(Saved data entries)
BEGIN
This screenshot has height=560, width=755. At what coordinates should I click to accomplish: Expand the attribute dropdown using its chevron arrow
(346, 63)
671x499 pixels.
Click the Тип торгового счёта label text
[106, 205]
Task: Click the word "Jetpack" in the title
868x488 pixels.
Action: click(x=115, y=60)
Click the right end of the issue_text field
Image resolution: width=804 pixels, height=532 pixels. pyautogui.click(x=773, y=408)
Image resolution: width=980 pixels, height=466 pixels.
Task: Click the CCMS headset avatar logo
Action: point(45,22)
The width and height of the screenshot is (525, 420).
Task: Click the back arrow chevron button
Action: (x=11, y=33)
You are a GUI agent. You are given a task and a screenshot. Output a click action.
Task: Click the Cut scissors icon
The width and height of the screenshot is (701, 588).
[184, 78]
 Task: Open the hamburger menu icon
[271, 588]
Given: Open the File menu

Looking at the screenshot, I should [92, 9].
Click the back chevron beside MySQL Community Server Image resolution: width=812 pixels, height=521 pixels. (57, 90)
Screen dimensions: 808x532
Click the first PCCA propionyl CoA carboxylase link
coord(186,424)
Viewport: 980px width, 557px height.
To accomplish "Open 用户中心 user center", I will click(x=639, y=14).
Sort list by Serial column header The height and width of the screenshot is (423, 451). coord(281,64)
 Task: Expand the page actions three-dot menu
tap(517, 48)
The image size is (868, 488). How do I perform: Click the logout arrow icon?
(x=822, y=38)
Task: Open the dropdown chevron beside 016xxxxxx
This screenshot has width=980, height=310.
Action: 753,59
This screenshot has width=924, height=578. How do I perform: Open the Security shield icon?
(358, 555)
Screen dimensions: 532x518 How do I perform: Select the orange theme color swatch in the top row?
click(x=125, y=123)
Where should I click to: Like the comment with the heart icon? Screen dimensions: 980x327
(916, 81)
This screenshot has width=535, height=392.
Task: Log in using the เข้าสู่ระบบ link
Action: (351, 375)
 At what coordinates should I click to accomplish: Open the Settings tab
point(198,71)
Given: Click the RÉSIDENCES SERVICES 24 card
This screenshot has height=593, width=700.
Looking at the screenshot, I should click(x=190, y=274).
END
— Aim of the exercise —
Each line above must be output exactly as it stands.

— Response for this exercise —
This screenshot has height=560, width=755. At what coordinates should I click to accomplish: Expand the attribute dropdown using its chevron arrow
(346, 63)
671x499 pixels.
Click the Тип торгового счёта label text
[106, 205]
Task: Click the word "Jetpack" in the title
868x488 pixels.
Action: click(x=115, y=60)
Click the right end of the issue_text field
Image resolution: width=804 pixels, height=532 pixels. pyautogui.click(x=773, y=408)
Image resolution: width=980 pixels, height=466 pixels.
Task: Click the CCMS headset avatar logo
Action: point(45,22)
The width and height of the screenshot is (525, 420).
Task: Click the back arrow chevron button
Action: (x=11, y=33)
You are a GUI agent. You are given a task and a screenshot. Output a click action.
Task: Click the Cut scissors icon
The width and height of the screenshot is (701, 588).
[184, 78]
 Task: Open the hamburger menu icon
[271, 588]
Given: Open the File menu

Looking at the screenshot, I should [92, 9].
Click the back chevron beside MySQL Community Server Image resolution: width=812 pixels, height=521 pixels. (57, 90)
Screen dimensions: 808x532
Click the first PCCA propionyl CoA carboxylase link
coord(186,424)
Viewport: 980px width, 557px height.
To accomplish "Open 用户中心 user center", I will click(x=639, y=14).
Sort list by Serial column header The height and width of the screenshot is (423, 451). coord(281,64)
 Task: Expand the page actions three-dot menu
tap(517, 48)
The image size is (868, 488). How do I perform: Click the logout arrow icon?
(x=822, y=38)
Task: Open the dropdown chevron beside 016xxxxxx
This screenshot has width=980, height=310.
Action: 753,59
This screenshot has width=924, height=578. How do I perform: Open the Security shield icon?
(358, 555)
Screen dimensions: 532x518 How do I perform: Select the orange theme color swatch in the top row?
click(x=125, y=123)
Where should I click to: Like the comment with the heart icon? Screen dimensions: 980x327
(916, 81)
This screenshot has width=535, height=392.
Task: Log in using the เข้าสู่ระบบ link
Action: (351, 375)
 At what coordinates should I click to accomplish: Open the Settings tab
point(198,71)
Given: Click the RÉSIDENCES SERVICES 24 card
This screenshot has height=593, width=700.
Looking at the screenshot, I should click(x=190, y=274).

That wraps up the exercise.